| Article |
In the News (EIA):
Following Hurricane Maria in 2017, Puerto Rico’s LNG imports return to previous levels in the second quarter of 2018:
In 2018, Puerto Rico’s liquefied natural gas (LNG) imports neared 2016 annual levels, according to the U.S. Department of Energy, Office of Fossil Energy’s (FE) recently released LNG Annual Report. Imports into Puerto Rico were disrupted in 2017 after Hurricane Maria made landfall as a strong Category 4 hurricane on September 20, 2017. Puerto Rico imported 60.3 billion cubic feet (Bcf) of LNG in 2018, which was comparable to the 61.3 Bcf of total LNG imports in 2016.
Puerto Rico relies on fuel imports to meet its power generation needs. Nearly half of its generation was fueled by petroleum products and one- third of its generation was fueled by natural gas in 2017. All LNG imports are for electricity generation. Since September 2016, Puerto Rico has imported 100% of its LNG from Trinidad through long-term contracts. On average from 2013–2016, Puerto Rico received two LNG cargos per month—about 5 Bcf per month—into its Peñuelas LNG terminal in Ponce, Puerto Rico, which is located on the southwestern coast. Peñuelas typically operates at almost 90% of its regasification capacity of 186 million cubic feet per day (MMcf/d). Hurricane Maria made landfall in September 2017, heavily affecting imports. As a result, total imports in 2017 declined to 46.4 Bcf, a year-on-year decrease of 24%. From September through December 2017, LNG receipts were cut in half, with only one cargo per month. Puerto Rico resumed a normal level of LNG imports four months after the hurricane, although restoration efforts on electricity infrastructure took more than seven months. By April 2018, the Puerto Rico Electric Power Authority (PREPA) had restored electric power to 95% of customers. According to FE data, Puerto Rico has tripled its LNG imports since they first received cargos in 2005. The month before Hurricane Maria, the Federal Energy Regulatory Commission (FERC) had approved a 60% expansion of the Peñuelas regasification capacity from 186 MMcf/d to a total of 279 MMcf/d. According to FERC filings, EcóElectrica, L.P., the parent company, stated that disruption to the PREPA electric system and delays in restoration efforts had delayed the project from entering service until May 2018. Since the expansion, Puerto Rico imported a record 8.26 Bcf in September 2018.

| Instruction 1 |
Reproduce, word for word, the passage of the Puerto Rico LNG article starting at "In the News" and ending at "imports in 2016.".

| Raw data |
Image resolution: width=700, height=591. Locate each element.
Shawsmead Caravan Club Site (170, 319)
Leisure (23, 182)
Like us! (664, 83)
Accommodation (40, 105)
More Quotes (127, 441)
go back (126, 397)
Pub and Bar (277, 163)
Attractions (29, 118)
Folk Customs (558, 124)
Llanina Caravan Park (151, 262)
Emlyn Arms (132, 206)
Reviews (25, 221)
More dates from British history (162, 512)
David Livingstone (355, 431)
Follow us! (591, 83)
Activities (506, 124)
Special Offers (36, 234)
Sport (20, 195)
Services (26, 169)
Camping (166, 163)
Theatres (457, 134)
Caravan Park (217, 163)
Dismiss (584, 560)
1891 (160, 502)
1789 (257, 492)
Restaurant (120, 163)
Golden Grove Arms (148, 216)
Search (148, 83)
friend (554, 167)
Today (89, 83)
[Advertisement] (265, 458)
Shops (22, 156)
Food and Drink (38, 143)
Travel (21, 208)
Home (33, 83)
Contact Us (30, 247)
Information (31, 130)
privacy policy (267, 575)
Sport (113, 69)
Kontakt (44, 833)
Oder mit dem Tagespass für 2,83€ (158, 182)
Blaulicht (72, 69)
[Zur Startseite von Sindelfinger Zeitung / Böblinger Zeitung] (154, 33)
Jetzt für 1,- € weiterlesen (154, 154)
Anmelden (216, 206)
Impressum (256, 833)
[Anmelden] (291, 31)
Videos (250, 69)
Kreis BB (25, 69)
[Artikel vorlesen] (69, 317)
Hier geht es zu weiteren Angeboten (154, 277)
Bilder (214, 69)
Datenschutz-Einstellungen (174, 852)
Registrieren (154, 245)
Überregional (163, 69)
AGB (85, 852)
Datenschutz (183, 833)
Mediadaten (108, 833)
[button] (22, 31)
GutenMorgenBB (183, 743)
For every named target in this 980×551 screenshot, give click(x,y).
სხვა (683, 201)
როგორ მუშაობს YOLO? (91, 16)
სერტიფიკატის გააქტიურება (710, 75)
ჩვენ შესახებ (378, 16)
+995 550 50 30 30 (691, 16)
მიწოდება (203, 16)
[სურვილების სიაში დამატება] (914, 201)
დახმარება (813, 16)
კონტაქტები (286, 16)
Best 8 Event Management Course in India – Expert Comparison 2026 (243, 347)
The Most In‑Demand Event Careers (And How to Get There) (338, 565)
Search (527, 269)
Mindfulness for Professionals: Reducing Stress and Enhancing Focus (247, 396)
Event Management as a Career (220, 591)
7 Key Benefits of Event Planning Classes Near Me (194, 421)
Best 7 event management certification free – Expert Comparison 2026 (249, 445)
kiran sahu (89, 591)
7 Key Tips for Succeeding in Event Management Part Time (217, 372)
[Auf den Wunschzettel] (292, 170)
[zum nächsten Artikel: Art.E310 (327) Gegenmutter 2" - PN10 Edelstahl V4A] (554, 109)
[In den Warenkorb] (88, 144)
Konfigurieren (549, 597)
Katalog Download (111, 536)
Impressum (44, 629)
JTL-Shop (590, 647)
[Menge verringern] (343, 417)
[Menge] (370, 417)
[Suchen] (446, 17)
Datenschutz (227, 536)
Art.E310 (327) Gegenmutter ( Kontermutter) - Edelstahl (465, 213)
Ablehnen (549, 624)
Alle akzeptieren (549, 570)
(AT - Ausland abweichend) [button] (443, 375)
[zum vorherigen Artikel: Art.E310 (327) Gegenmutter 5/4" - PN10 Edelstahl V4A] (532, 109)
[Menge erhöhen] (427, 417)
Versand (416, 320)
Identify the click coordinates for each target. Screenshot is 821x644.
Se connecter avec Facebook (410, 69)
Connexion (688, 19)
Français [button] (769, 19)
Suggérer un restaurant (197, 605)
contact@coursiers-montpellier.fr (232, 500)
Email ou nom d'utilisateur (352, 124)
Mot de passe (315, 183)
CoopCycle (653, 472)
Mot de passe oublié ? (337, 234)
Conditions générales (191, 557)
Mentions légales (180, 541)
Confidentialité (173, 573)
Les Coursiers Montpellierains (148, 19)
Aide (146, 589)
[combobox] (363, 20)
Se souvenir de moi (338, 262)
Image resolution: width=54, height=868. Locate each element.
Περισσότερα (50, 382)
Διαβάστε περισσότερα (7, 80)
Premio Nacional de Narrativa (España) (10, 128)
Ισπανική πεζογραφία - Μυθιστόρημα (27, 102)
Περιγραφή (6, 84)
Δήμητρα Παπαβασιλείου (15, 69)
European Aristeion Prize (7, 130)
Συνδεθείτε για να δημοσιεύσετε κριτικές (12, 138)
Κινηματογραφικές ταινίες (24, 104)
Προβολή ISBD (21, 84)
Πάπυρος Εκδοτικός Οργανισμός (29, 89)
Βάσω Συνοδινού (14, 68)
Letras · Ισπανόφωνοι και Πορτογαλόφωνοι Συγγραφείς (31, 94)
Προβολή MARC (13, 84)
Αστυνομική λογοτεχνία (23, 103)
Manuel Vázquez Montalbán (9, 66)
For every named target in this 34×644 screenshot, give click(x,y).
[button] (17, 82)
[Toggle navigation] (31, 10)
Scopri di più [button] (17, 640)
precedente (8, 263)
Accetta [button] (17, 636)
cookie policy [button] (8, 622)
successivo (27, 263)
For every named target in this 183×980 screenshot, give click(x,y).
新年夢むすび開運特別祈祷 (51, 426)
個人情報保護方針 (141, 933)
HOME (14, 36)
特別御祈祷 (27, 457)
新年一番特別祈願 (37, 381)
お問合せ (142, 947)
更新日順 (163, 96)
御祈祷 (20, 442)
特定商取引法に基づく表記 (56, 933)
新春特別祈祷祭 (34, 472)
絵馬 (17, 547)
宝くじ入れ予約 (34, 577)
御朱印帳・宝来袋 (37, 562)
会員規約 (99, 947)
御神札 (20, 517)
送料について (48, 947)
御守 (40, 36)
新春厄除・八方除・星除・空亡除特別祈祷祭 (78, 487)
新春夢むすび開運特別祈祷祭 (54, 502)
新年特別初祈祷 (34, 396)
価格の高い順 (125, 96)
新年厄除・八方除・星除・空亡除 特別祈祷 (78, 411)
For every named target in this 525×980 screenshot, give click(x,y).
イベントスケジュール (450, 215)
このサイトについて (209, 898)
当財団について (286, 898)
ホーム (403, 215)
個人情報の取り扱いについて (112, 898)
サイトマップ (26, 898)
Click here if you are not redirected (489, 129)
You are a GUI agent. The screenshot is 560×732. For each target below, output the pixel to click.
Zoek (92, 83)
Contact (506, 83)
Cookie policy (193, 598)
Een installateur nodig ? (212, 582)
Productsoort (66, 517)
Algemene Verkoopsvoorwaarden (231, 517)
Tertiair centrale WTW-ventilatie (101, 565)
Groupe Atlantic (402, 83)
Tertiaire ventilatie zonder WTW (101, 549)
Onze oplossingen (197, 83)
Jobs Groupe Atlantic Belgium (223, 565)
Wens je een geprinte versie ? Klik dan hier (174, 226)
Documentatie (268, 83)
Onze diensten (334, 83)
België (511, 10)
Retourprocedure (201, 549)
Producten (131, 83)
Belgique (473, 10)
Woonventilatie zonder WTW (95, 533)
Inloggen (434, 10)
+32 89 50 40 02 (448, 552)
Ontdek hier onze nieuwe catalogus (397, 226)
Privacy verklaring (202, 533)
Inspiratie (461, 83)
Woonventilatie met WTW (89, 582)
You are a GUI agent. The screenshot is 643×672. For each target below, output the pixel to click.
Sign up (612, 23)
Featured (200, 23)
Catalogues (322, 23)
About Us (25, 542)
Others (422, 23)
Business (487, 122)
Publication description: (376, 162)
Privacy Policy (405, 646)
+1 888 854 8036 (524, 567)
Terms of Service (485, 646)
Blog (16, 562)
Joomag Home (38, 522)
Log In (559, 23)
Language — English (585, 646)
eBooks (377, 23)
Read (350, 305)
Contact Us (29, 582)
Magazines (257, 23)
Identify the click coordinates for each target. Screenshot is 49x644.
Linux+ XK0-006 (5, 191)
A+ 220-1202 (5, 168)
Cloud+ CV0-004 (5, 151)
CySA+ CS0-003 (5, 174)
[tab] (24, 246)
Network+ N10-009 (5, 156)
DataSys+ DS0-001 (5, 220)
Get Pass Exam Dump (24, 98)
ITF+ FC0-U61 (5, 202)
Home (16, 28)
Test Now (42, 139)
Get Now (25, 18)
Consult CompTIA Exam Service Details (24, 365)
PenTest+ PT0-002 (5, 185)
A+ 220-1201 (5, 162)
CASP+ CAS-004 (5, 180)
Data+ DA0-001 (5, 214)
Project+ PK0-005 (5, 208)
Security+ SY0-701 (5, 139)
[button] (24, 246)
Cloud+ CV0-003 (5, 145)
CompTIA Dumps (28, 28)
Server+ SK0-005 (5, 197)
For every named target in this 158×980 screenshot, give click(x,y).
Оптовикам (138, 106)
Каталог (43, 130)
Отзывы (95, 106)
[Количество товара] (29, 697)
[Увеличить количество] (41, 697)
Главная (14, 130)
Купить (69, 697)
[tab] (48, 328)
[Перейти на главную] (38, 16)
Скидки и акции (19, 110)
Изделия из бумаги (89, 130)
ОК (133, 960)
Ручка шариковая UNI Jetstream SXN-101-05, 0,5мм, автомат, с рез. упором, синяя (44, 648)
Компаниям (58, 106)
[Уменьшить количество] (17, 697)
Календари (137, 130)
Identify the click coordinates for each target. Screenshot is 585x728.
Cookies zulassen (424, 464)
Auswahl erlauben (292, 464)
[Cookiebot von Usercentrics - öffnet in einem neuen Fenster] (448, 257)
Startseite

| Instruction 2 |
Convert the rows beginning with the one containing "[Menge verringern] (343, 417)" and ending with the one containing "(AT - Ausland abweichend) [button] (443, 375)" into a JSON array of strings, one string per row, omitting any blank lines.

| Complete answer 1 |
In the News (EIA):
Following Hurricane Maria in 2017, Puerto Rico’s LNG imports return to previous levels in the second quarter of 2018:
In 2018, Puerto Rico’s liquefied natural gas (LNG) imports neared 2016 annual levels, according to the U.S. Department of Energy, Office of Fossil Energy’s (FE) recently released LNG Annual Report. Imports into Puerto Rico were disrupted in 2017 after Hurricane Maria made landfall as a strong Category 4 hurricane on September 20, 2017. Puerto Rico imported 60.3 billion cubic feet (Bcf) of LNG in 2018, which was comparable to the 61.3 Bcf of total LNG imports in 2016.

| Complete answer 2 |
[
  "[Menge verringern] (343, 417)",
  "[Menge] (370, 417)",
  "[Suchen] (446, 17)",
  "Datenschutz (227, 536)",
  "Art.E310 (327) Gegenmutter ( Kontermutter) - Edelstahl (465, 213)",
  "Ablehnen (549, 624)",
  "Alle akzeptieren (549, 570)",
  "(AT - Ausland abweichend) [button] (443, 375)"
]